In DellaGrotta-Taylor's view, most employers underestimate what's involved in RxDC because they think of it as a single filing rather than a year-round governance process. "It's several submissions coming from different vendors," she clarifies. That's where a strong broker can be an asset, helping the employer map out the responsibilities, confirm who's filing what, and make sure the right documents are in place. "The most effective approach is proactive—understanding your plan structure, getting written confirmation from vendors, managing data requests early, and retaining proof of submission."

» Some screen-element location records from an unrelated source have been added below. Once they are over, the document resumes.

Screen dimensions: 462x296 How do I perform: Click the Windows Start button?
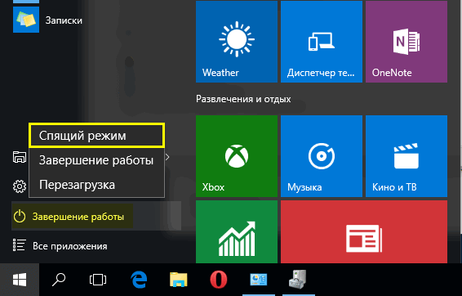[x=20, y=280]
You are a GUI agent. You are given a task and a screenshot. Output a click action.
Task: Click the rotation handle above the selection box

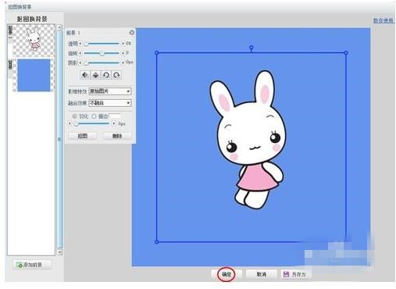point(252,48)
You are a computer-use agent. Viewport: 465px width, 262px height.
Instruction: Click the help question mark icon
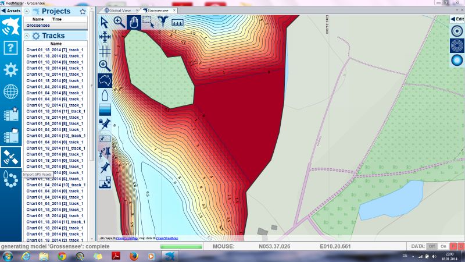coord(10,48)
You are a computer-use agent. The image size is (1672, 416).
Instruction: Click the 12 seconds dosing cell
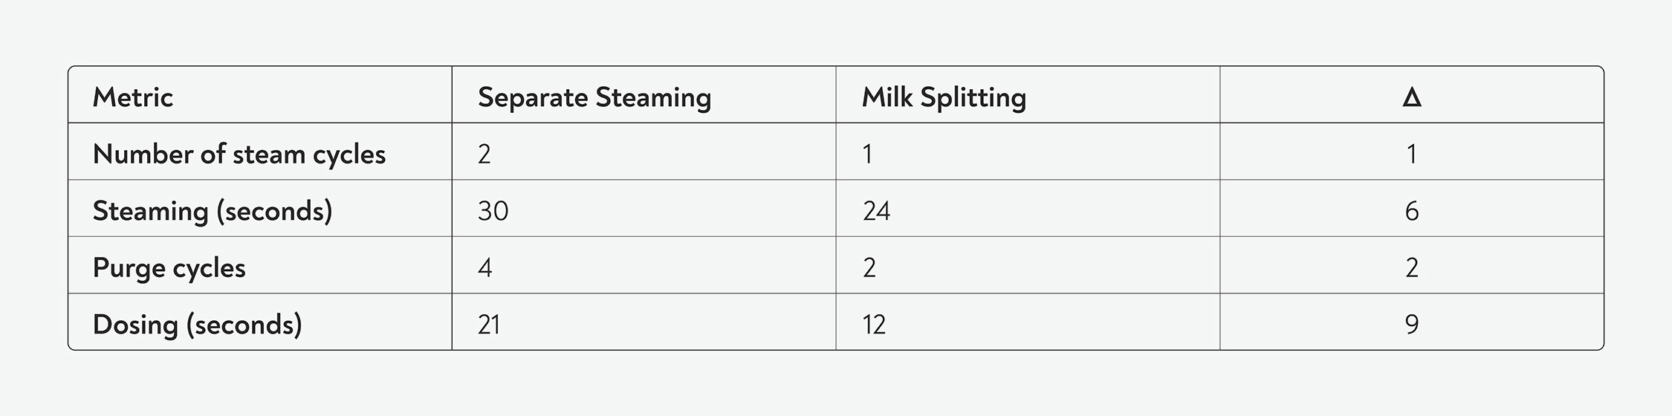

  • Closing the data gap: The risk of fragmented coordination is real. Missing data is one of the most common causes of RxDC filing delays, and it often stems from basic infrastructure gaps like employers still relying on paper-based systems, EDI feeds that aren't configured properly, or simply not having a centralized place where benefits information lives. "Missing data shouldn't be an issue if you have everything streamlined, but employers aren't going to know what that looks like on their own. Let's say your industry is construction. You're focused on construction." She emphasizes that a knowledgeable broker sets an employer up for success through compliance, not just plan selection.

  • Vetting your compliance: Even if you're happy with your current broker, she encourages asking pointed questions about what RxDC support systems are in place. "I always ask employers, 'What's your process? What tools does your broker have to keep you on track?' If you haven't received a penalty, it's easy for it to be out of sight, out of mind. But that doesn't mean the risk isn't there."

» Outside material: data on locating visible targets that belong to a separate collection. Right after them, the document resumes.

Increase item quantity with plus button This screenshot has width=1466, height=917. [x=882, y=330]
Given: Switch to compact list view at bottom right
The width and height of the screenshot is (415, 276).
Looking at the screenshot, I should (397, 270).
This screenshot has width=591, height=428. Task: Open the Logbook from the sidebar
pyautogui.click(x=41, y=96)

Beyond compliance, DellaGrotta-Taylor sees a strategic upside that most employers are leaving on the table. The data produced through RxDC reporting on things like rebate flows, utilization patterns, and cost drivers by therapeutic class is exactly the kind of information employers need to negotiate more effectively and control spend over time. But there's a caveat: the data should be used year-round, not just at the filing deadline. "That report alone shouldn't be why you're negotiating. It ties into budgeting and planning. You should be looking at that data continuously. If you're doing that throughout the year, there should be no surprises when renewal comes around," she says.

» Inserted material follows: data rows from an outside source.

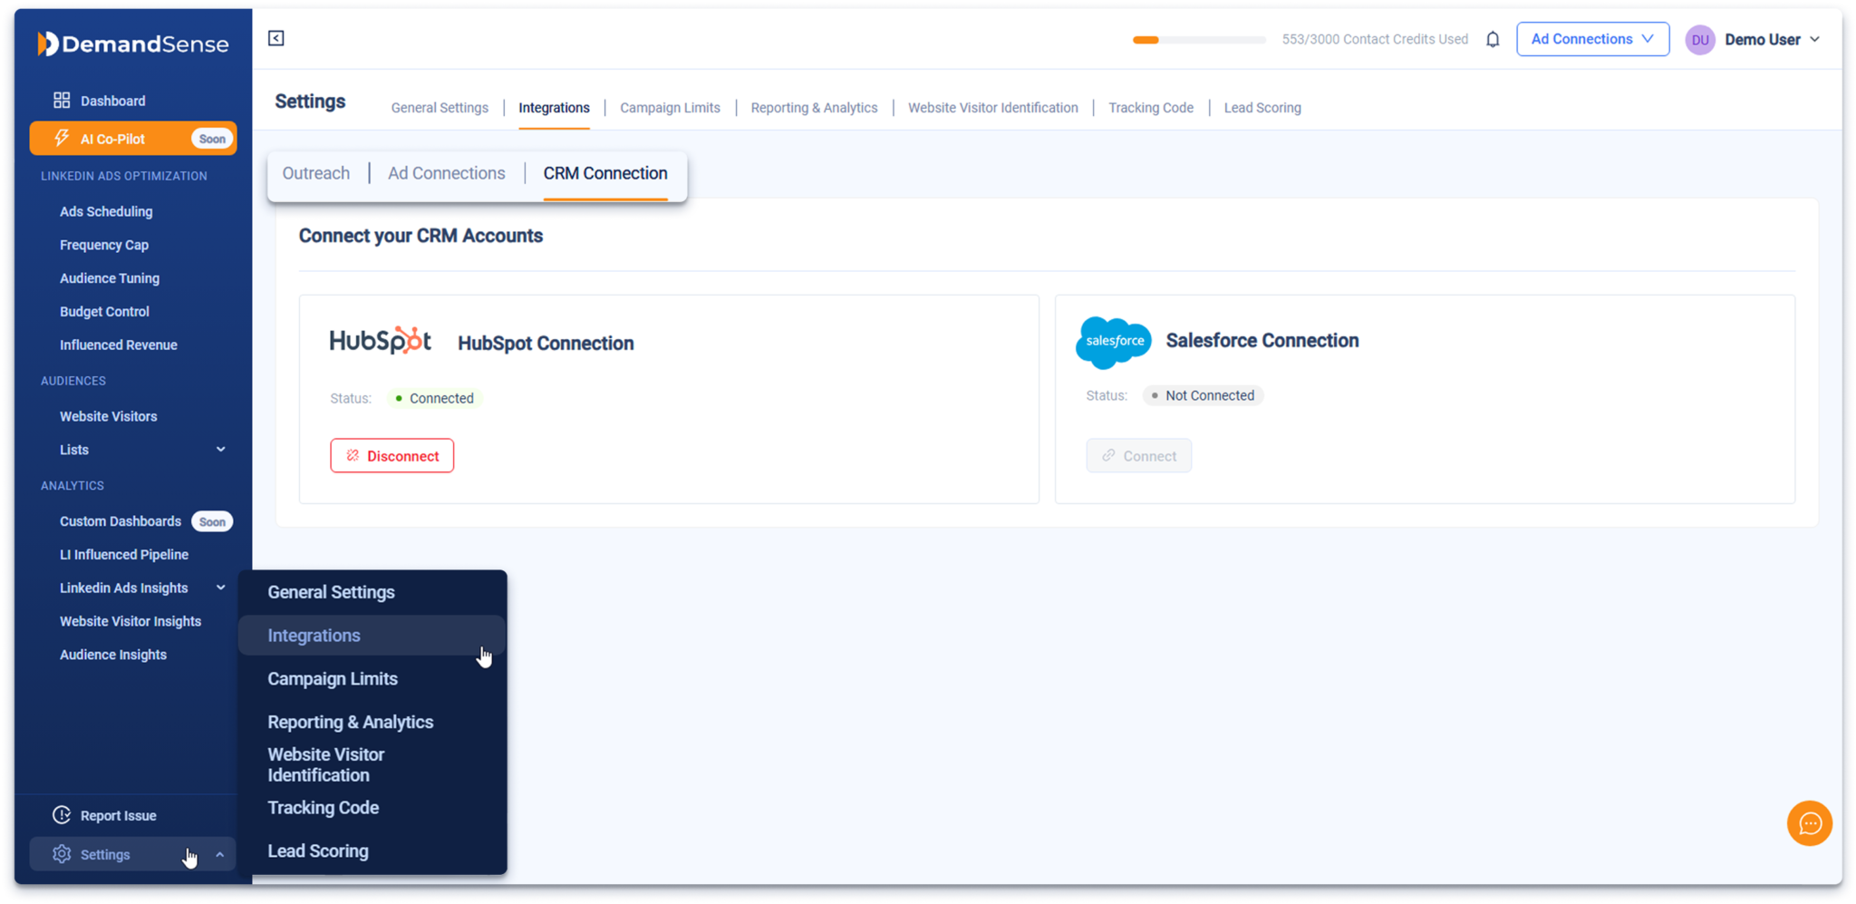Expand the Lists section in sidebar

tap(220, 449)
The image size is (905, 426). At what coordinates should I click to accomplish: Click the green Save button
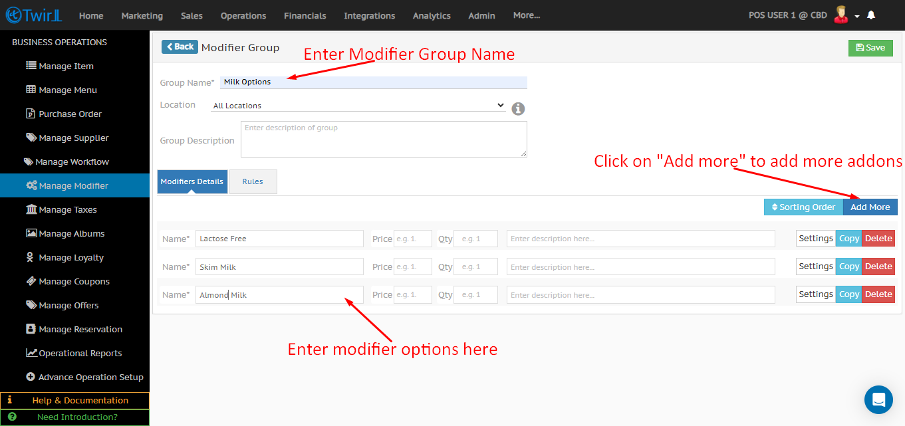(x=870, y=48)
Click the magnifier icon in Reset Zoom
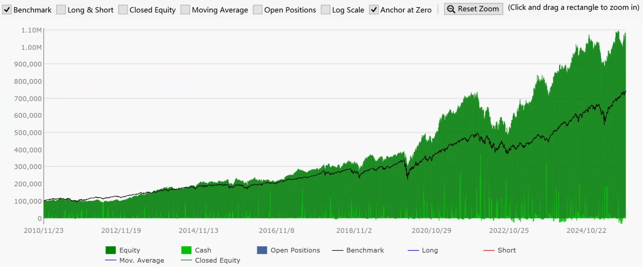The height and width of the screenshot is (267, 643). 451,9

Ultimately, RxDC reporting was designed to enable a system where employers can see what's driving their premiums, hold PBMs and manufacturers accountable for how rebates flow back to the plan, and make informed decisions about their benefits strategy based on standardized, comparable data. The employers who treat the June 1 deadline as a window into how their healthcare dollars actually move will be the ones positioned to respond best in the face of unprecedented cost spikes. "These reportings are about holding manufacturers and PBMs accountable," DellaGrotta-Taylor says. "How much of those rebates are really going back to the employee? This is a chance to shine light on that, and I'm glad it's moving transparency forward."